With an ambitious vision and a platform that could be aimed in any number of directions, Magenta is beginning to collaborate with external groups to follow the data and "take a science-driven approach," Gardner said. Therapeutic work is at the preclinical stage, and the company has not divulged a timetable for investigational new drug application filings. Such decisions are slated to occur "as we go along," Gardner said.

Oncology, where stem cell transplantation has the longest and most successful history, is the logical proving ground, he acknowledged.

The stem cell transplant process is less widely used in autoimmune disease, "but we think that's going to change in time," he added, suggesting that Magenta scientists are likely to "diverge" and work more closely with those groups, given the background of scientific co-founder Alan Tyndall, emeritus professor, head of rheumatology and co-founder of the Basel Stem Cell Network at the University of Basel.

Magenta has the pedigree to make good on its mission. In addition to Gardner, Scadden – who chairs the scientific advisory board – and Tyndall, other scientific co-founders include Derrick Rossi, associate professor of stem cell and regenerative biology at Harvard University, principal faculty member at the Harvard Stem Cell Institute and investigator in the program in cellular and molecular medicine at Boston Children's; John Dipersio, professor of medicine, pediatrics and pathology/immunology and chief in the division of oncology at Barnes Jewish Hospital's Siteman Cancer Center at Washington University St. Louis School of Medicine; Robert Negrin, professor of medicine, division chief of the blood and marrow transplant program and medical director of the clinical bone marrow transplantation laboratory at Stanford University; and Luigi Naldini, director of the San Raffaele-Telethon Institute for Gene Therapy in Milan.

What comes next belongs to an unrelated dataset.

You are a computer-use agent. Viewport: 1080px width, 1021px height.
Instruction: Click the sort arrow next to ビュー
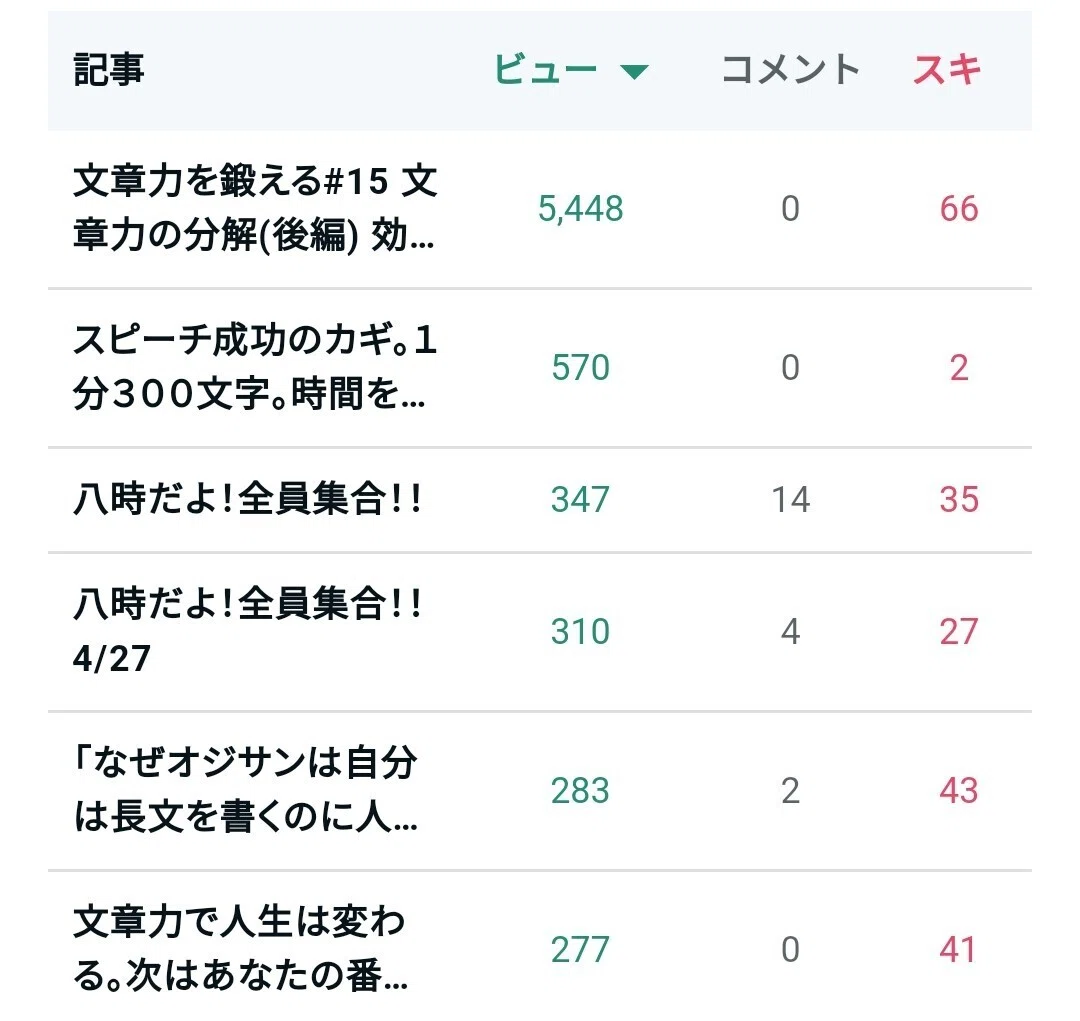pos(634,71)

Michael Cooke, Magenta's chief scientific officer, most recently served as executive director of immunology at the La Jolla research campus of Novartis AG, the big pharma where Bastiano Sanna, Magenta's chief operating officer, also was a member of the leadership team in the Cell and Gene Therapy Unit. Christina Isacson, a former business development executive at Ironwood Pharmaceuticals Inc. and principal at Third Rock, rounds out Magenta's executive team as vice president and head of business development.

Gardner, Booth and Borisy sit on the board of directors, which is led by Mike Bonney, former CEO of Cubist Pharmaceuticals Inc., as executive chairman, and includes Tom Daniel, former president of research and early development at Celgene Corp., as independent director.

The company's name refers to a color that does not exist in the visible spectrum, created instead as a mixture of red and blue. As a chimeric color, Magenta also harkens to the chimerism that occurs in a successful stem cell transplant when new and old immune systems co-exist.

Despite a "big, broad vision" with the intent to pursue global programs, "we're pretty humble" about moving the platform forward, Gardner maintained.

"Making drugs is hard," he said, adding that the company welcomes partners with complementary expertise. Magenta expects to develop a suite of products in each of its three core disciplines, "and there are certainly opportunities for potential partnerships along the way as those medicines are developed," Gardner said.

Deal flow might begin sooner rather than later.

"I would be remiss if I didn't mention that we had a lot of interest from potential partners even before the launch," Gardner confessed.